▸ **Provided information**:
###

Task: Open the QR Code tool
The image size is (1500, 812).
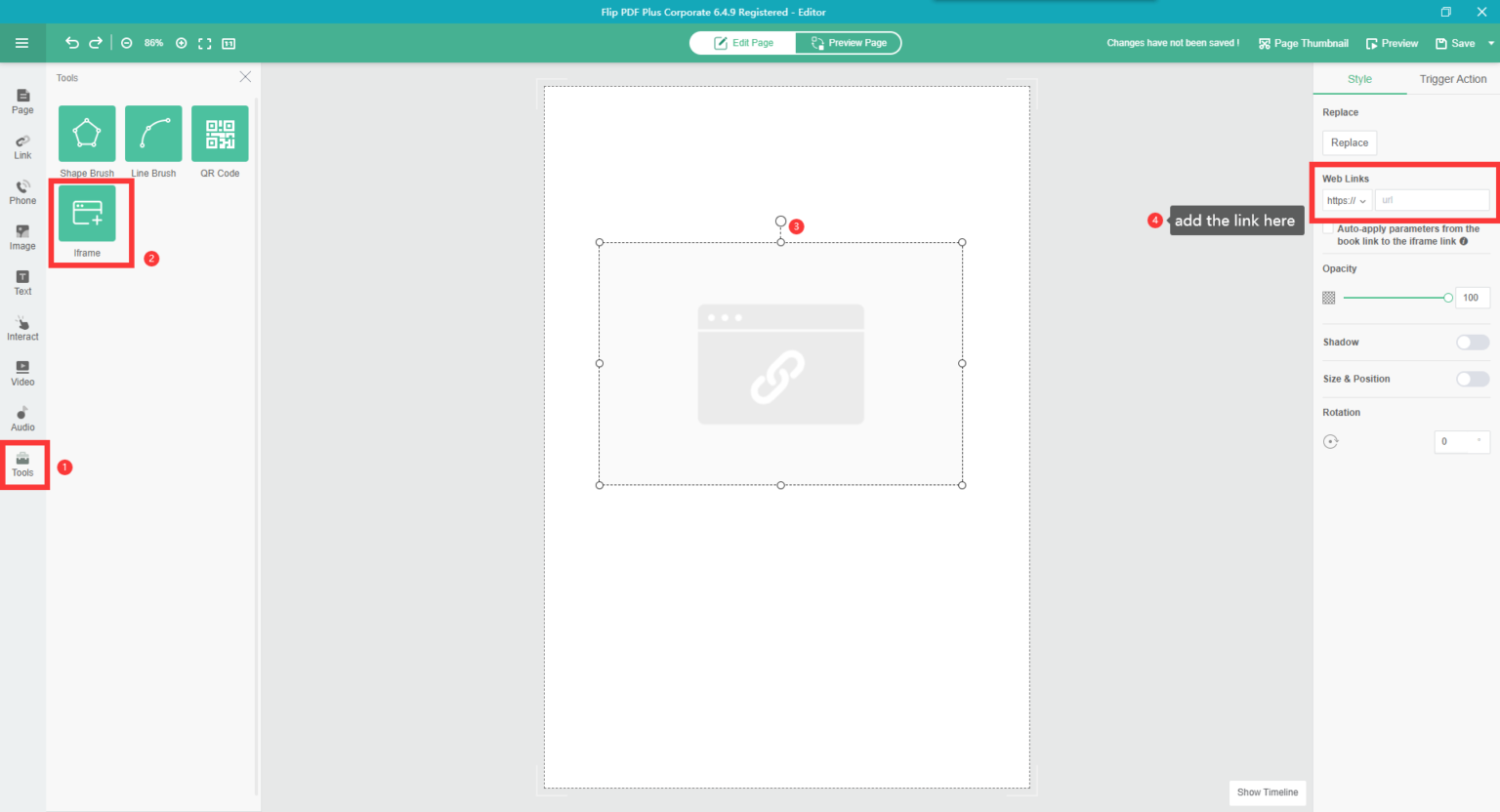Action: tap(219, 133)
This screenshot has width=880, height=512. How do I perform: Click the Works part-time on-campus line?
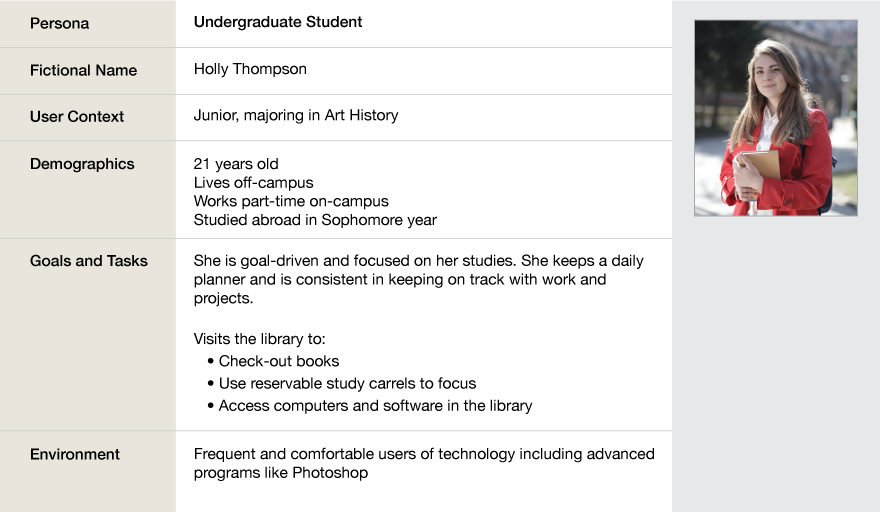(291, 202)
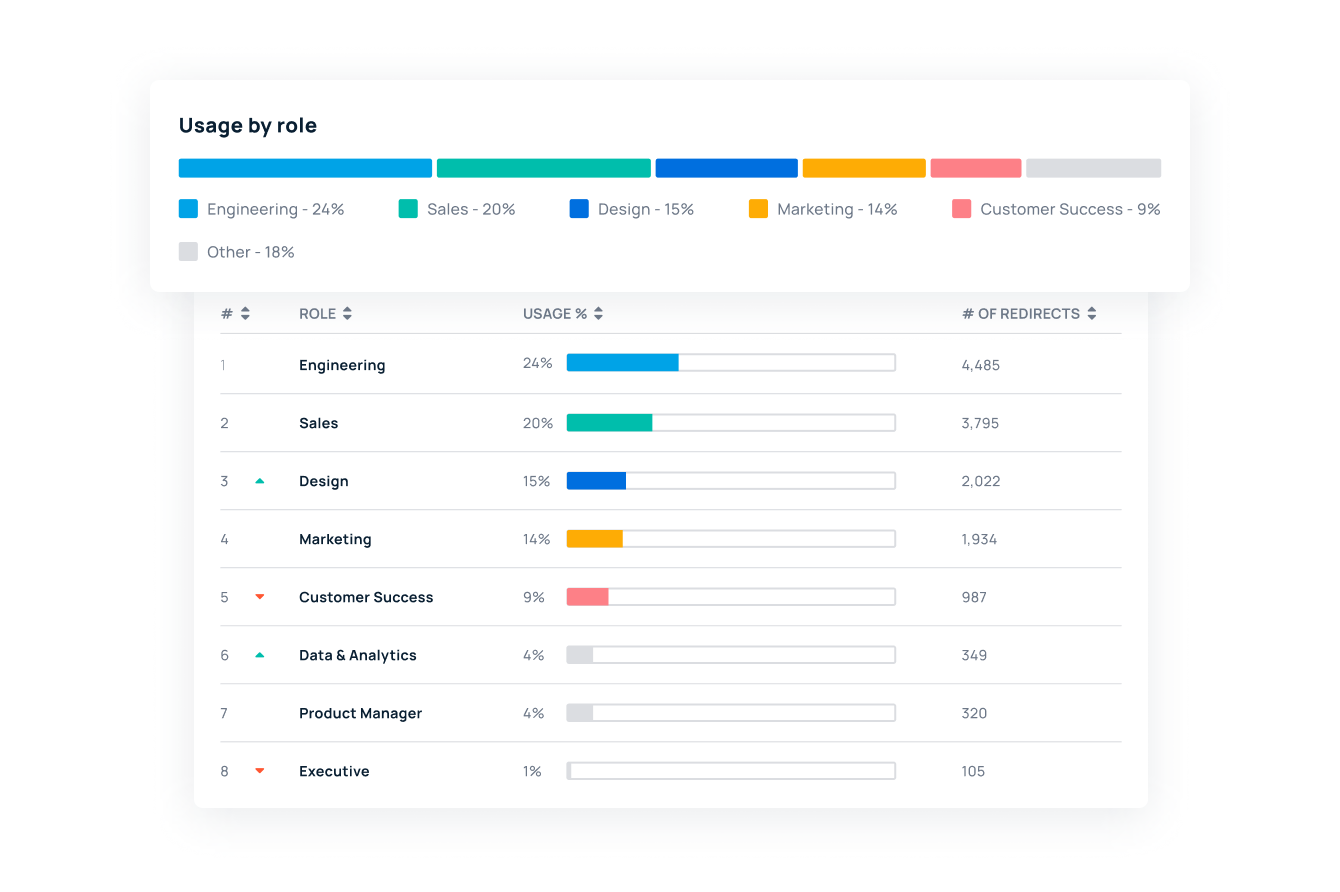Click the red downward trend arrow beside Executive
Image resolution: width=1340 pixels, height=892 pixels.
point(261,770)
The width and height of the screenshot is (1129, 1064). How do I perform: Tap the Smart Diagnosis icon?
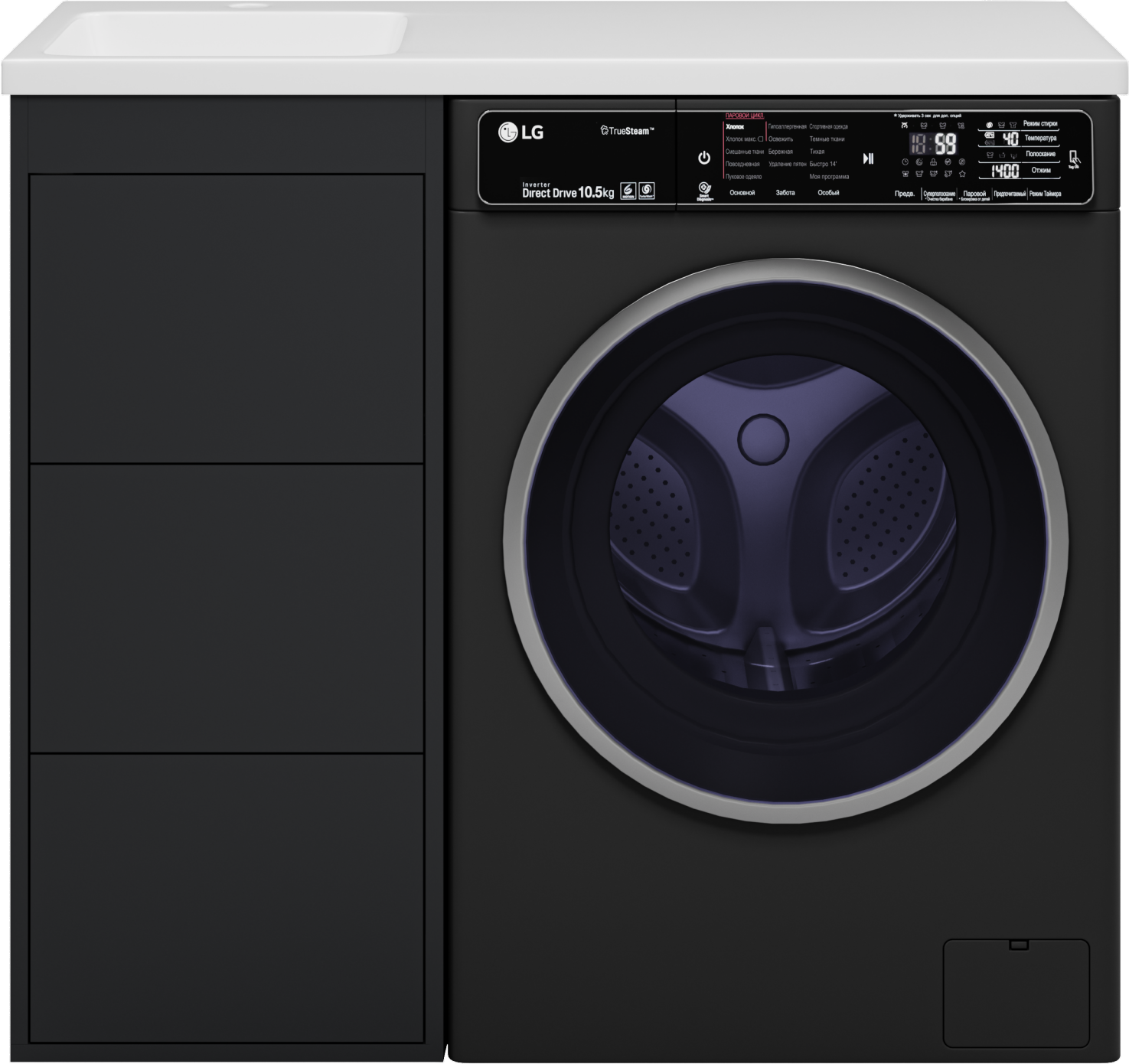pos(704,190)
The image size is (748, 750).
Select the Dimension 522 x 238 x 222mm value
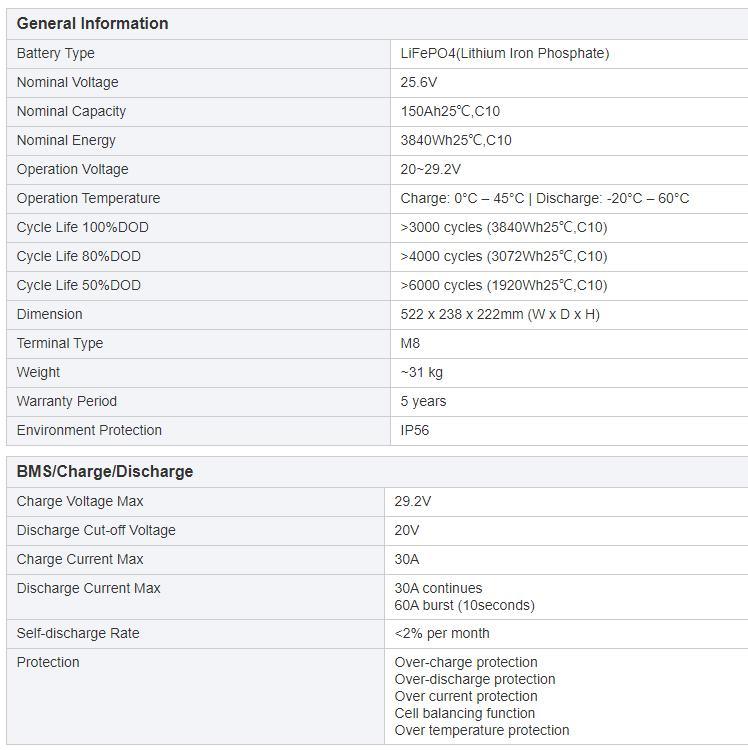pos(500,314)
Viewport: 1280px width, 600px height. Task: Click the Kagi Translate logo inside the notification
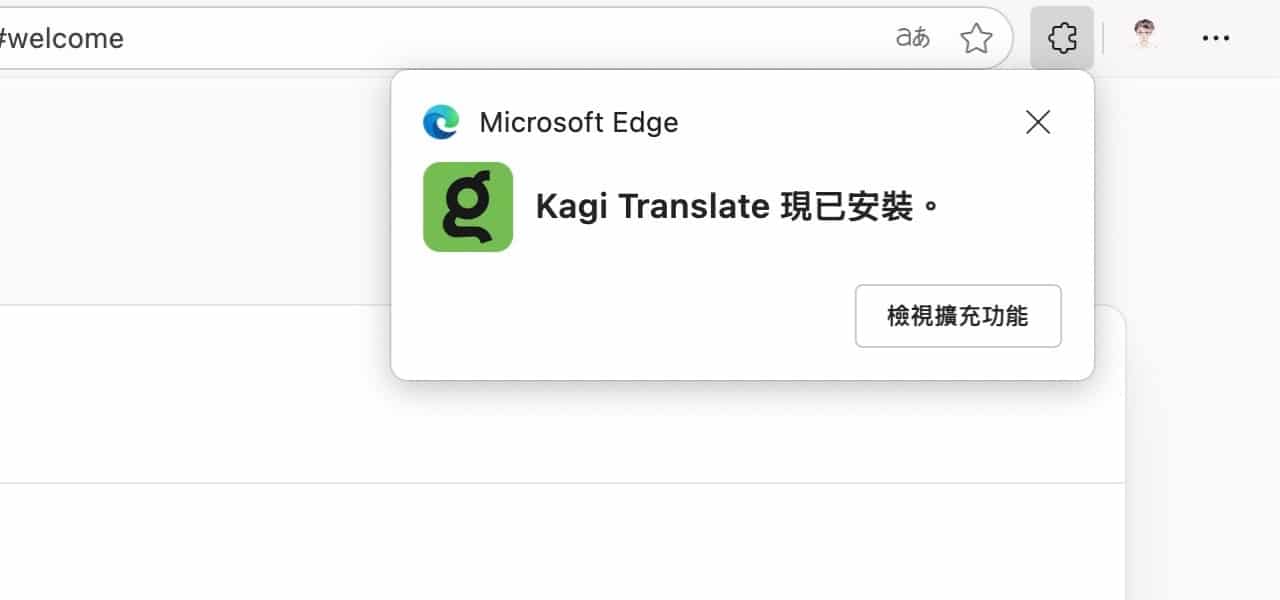(x=467, y=206)
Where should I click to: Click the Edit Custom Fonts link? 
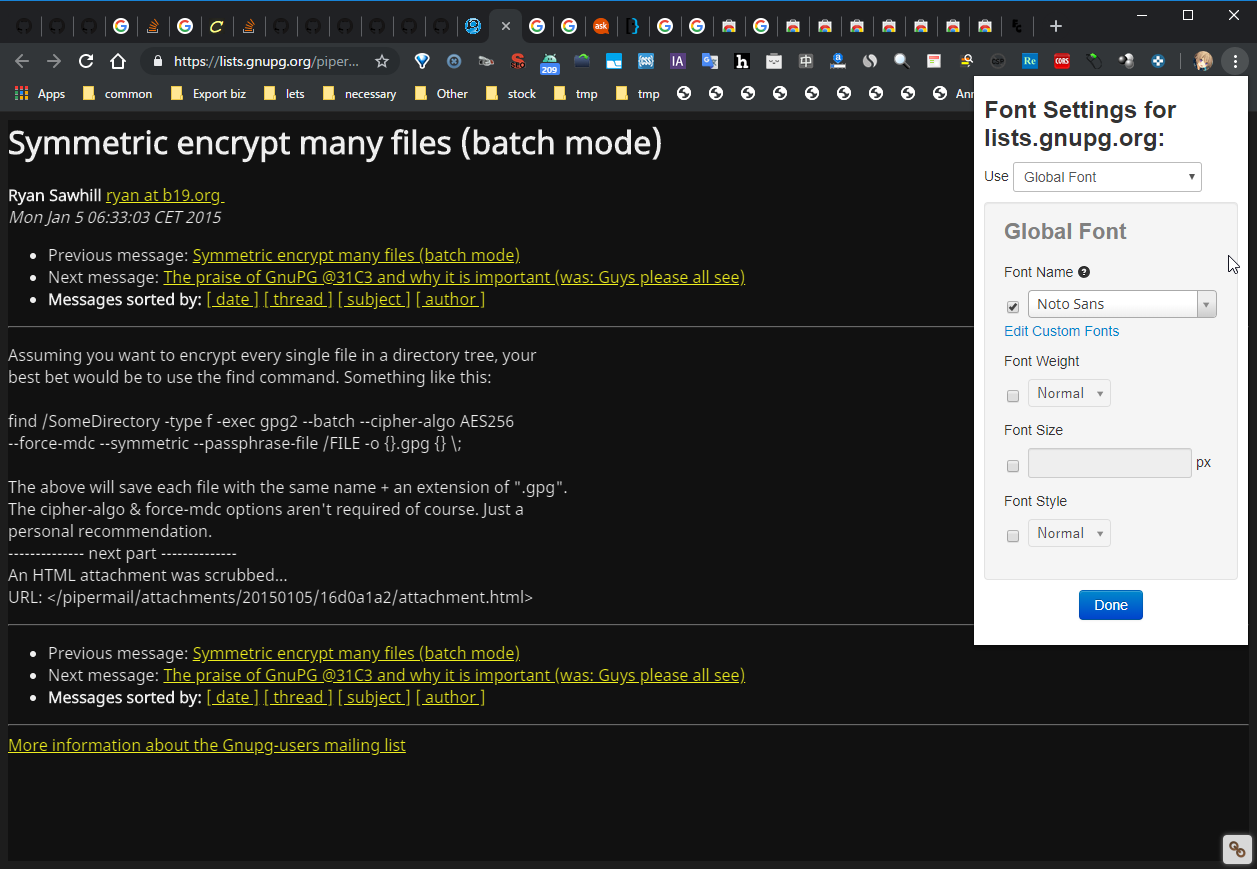1061,331
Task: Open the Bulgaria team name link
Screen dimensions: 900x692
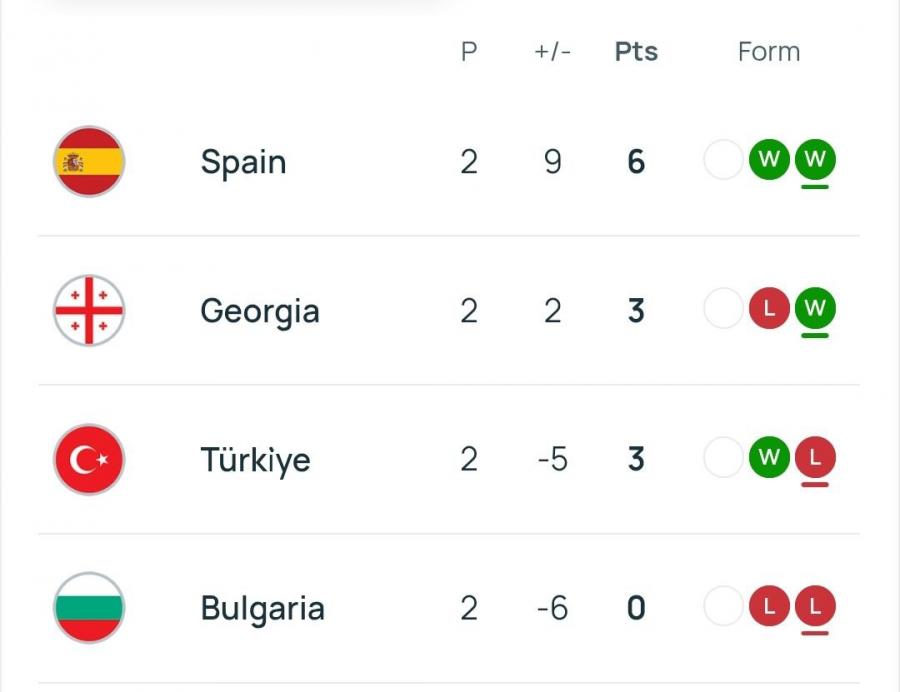Action: pos(262,608)
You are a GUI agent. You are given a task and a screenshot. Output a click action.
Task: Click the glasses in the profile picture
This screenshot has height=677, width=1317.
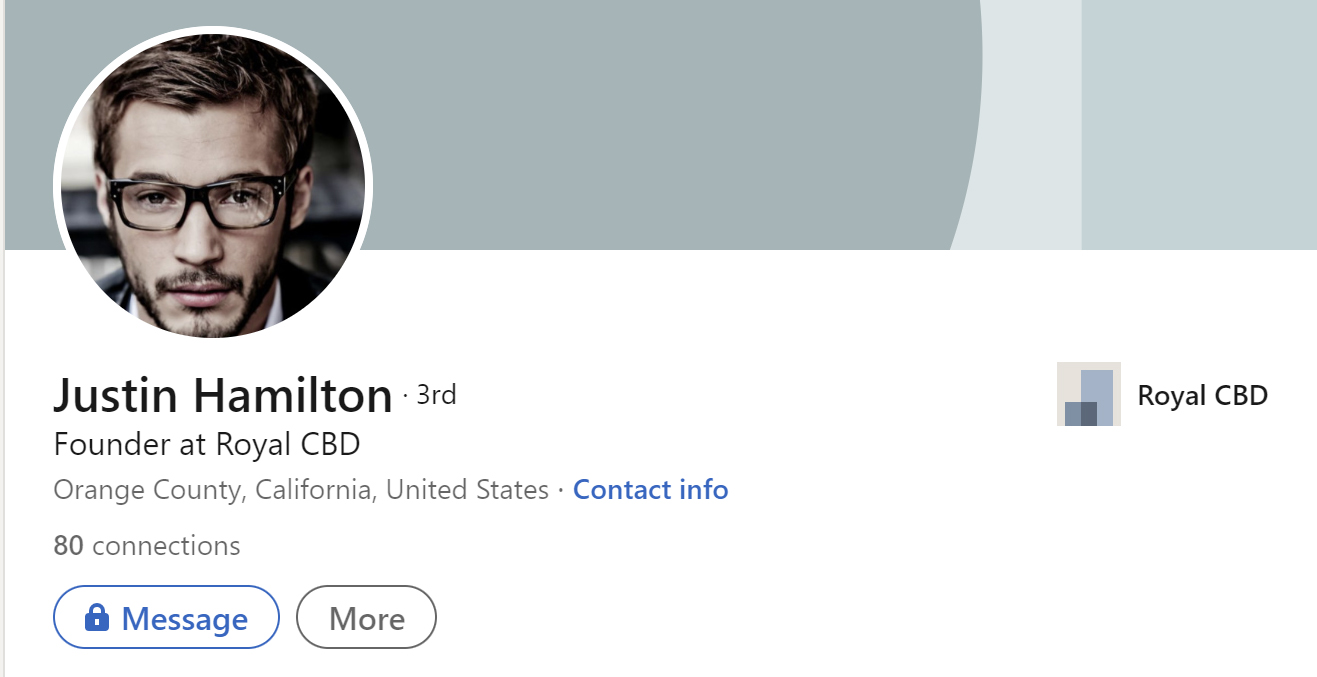click(x=200, y=202)
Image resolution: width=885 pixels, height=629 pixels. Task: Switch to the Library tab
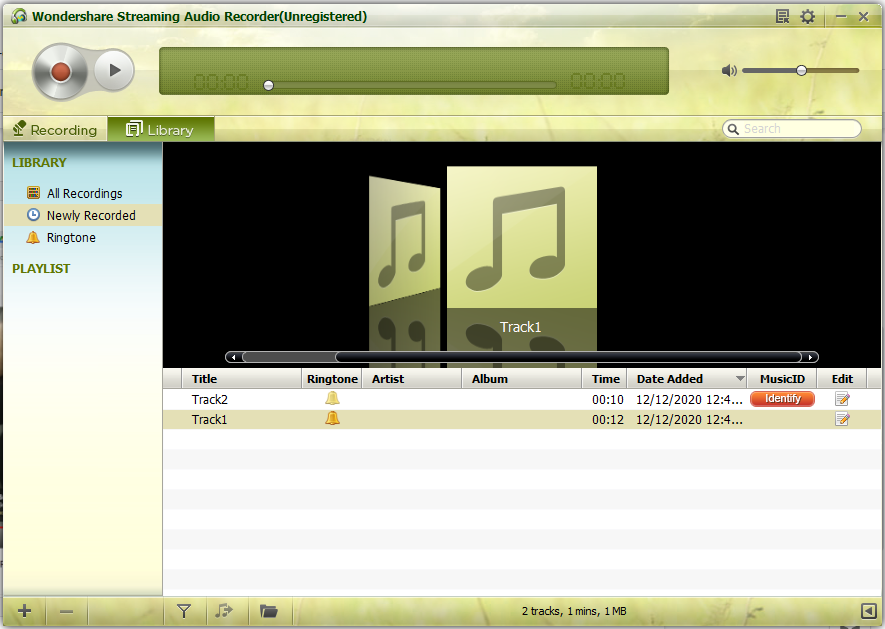point(160,129)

###

▸ **Action item**:
All entries above must be printed again verbatim, with images excluded.

▸ **Task output**:
Task: Open the QR Code tool
The image size is (1500, 812).
Action: tap(219, 133)
This screenshot has width=880, height=512. How do I perform: Click the Works part-time on-campus line?
(291, 202)
Click the red downward trend arrow beside Executive
Image resolution: width=1340 pixels, height=892 pixels.
point(261,770)
The width and height of the screenshot is (1129, 1064). How do I perform: Tap the Smart Diagnosis icon?
pos(704,190)
The image size is (748, 750).
Select the Dimension 522 x 238 x 222mm value
pos(500,314)
Viewport: 1280px width, 600px height. Task: Click the Kagi Translate logo inside the notification
(x=467, y=206)
Where should I click to: Click the Edit Custom Fonts link? 
1061,331
Task: Open the Bulgaria team name link
Screen dimensions: 900x692
Action: pos(262,608)
You are a GUI agent. You are given a task and a screenshot. Output a click action.
Task: Click the glasses in the profile picture
This screenshot has height=677, width=1317.
click(x=200, y=202)
Image resolution: width=885 pixels, height=629 pixels. Task: Switch to the Library tab
point(160,129)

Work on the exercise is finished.